___ Data ___

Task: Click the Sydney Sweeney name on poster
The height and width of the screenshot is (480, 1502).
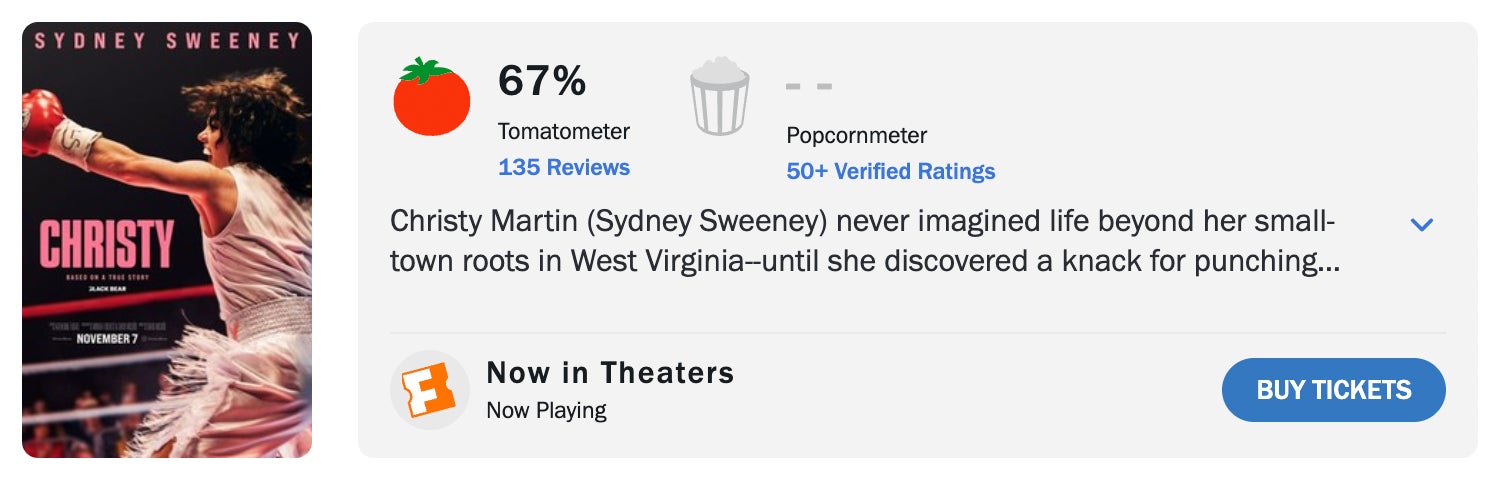Action: click(x=167, y=41)
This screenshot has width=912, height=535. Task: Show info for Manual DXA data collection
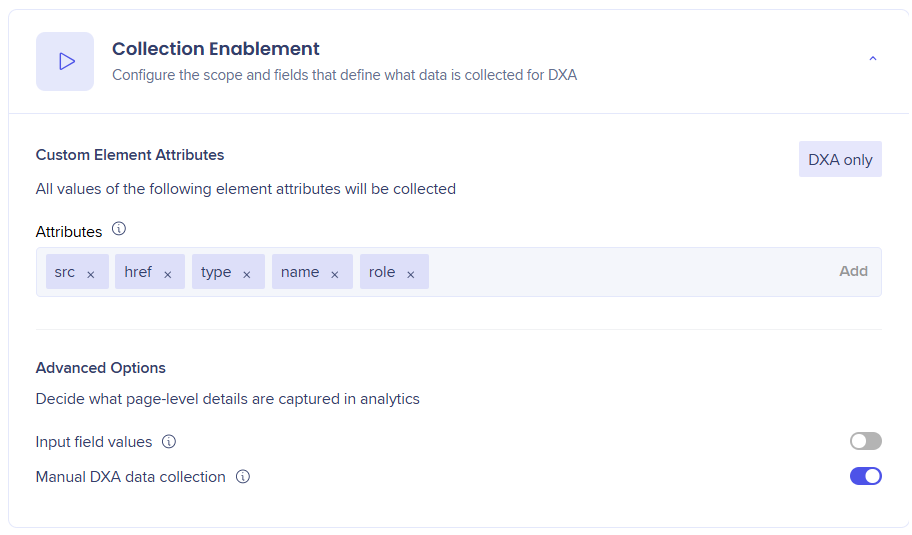(x=243, y=476)
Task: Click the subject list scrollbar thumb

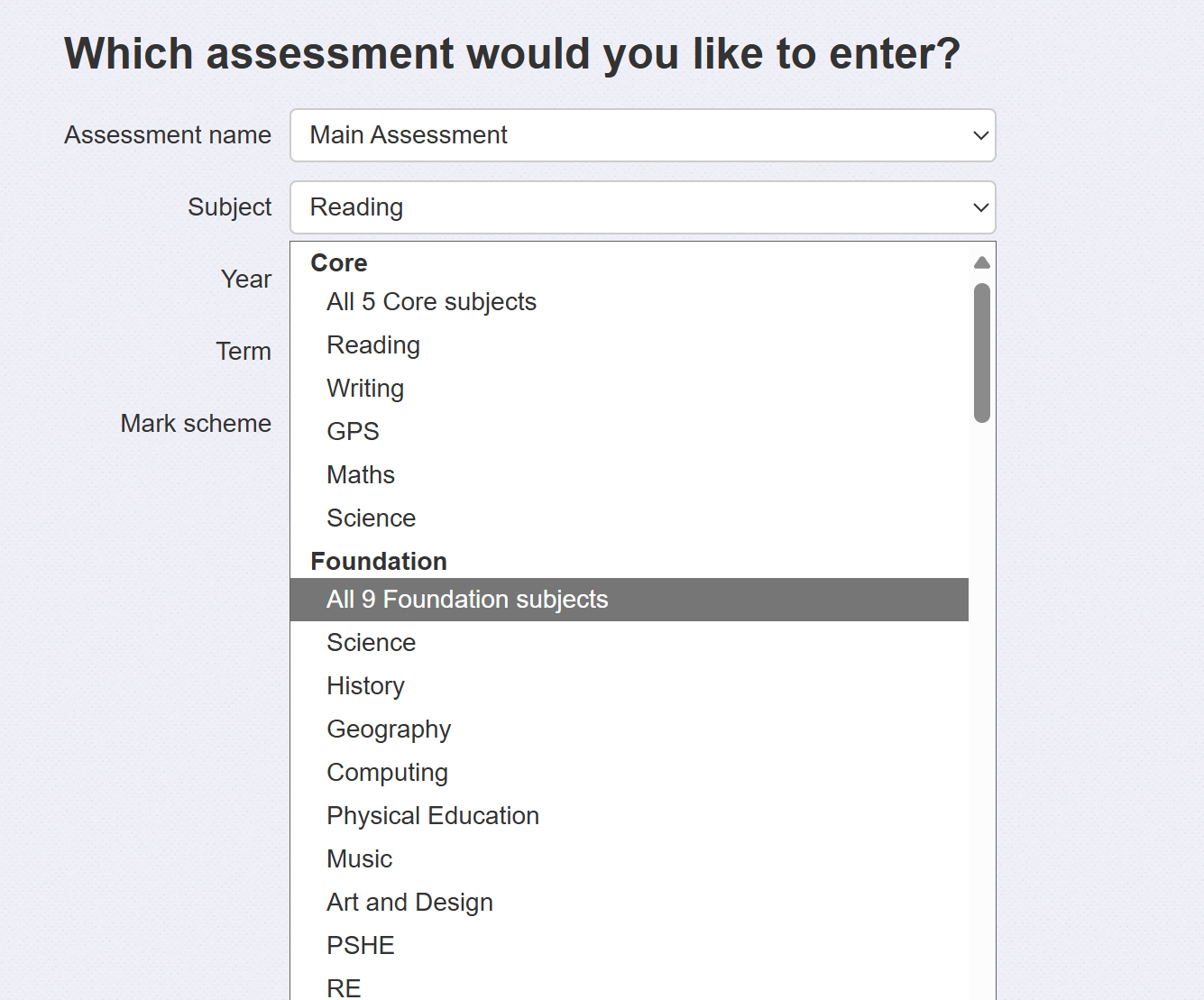Action: pyautogui.click(x=982, y=353)
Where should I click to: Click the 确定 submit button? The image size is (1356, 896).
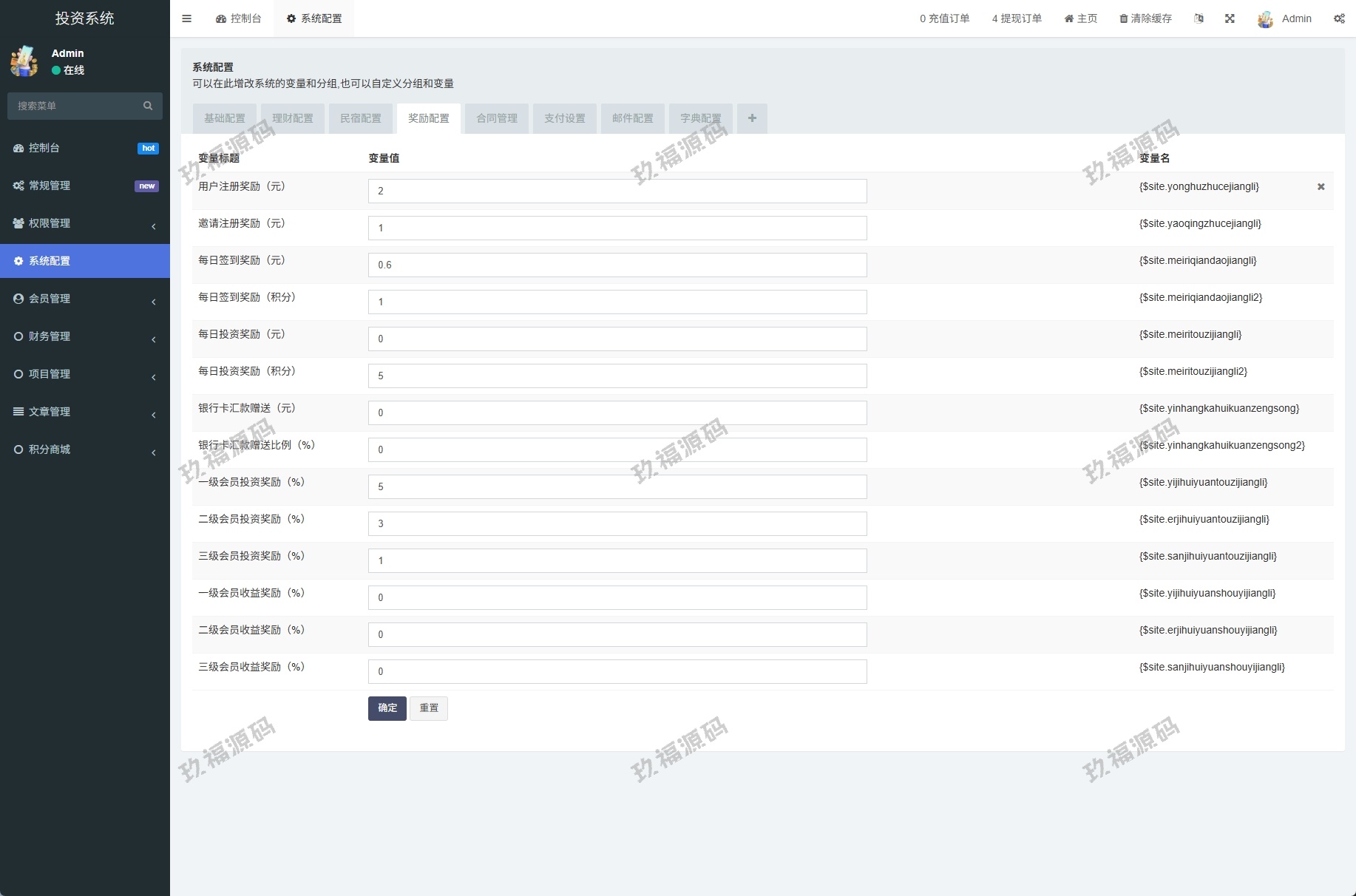pos(387,708)
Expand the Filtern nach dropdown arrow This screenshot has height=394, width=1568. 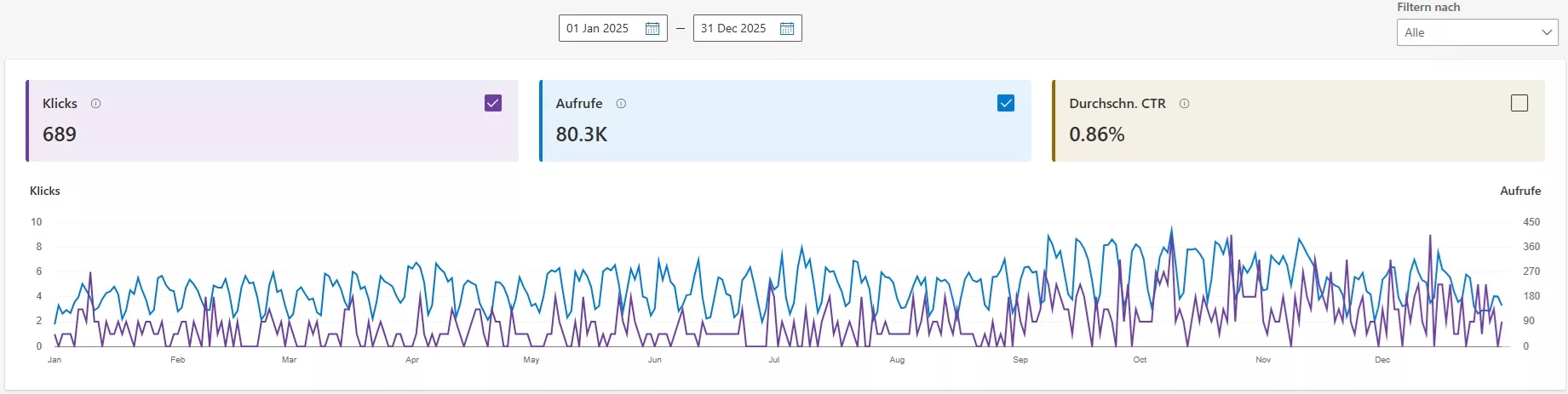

___

(Problem):
Retype word for word the span of lines above that begins with the line containing "The height and" and ends with the last line of the records; skip all pictures.

(Output below):
The height and width of the screenshot is (480, 1502).
Action: click(x=167, y=41)
This screenshot has width=912, height=535. Task: Show info for Manual DXA data collection
(x=243, y=476)
Task: Click the subject list scrollbar thumb

Action: pyautogui.click(x=982, y=353)
Where should I click to: Click the 确定 submit button? The image size is (1356, 896).
pos(387,708)
Expand the Filtern nach dropdown arrow This screenshot has height=394, width=1568. 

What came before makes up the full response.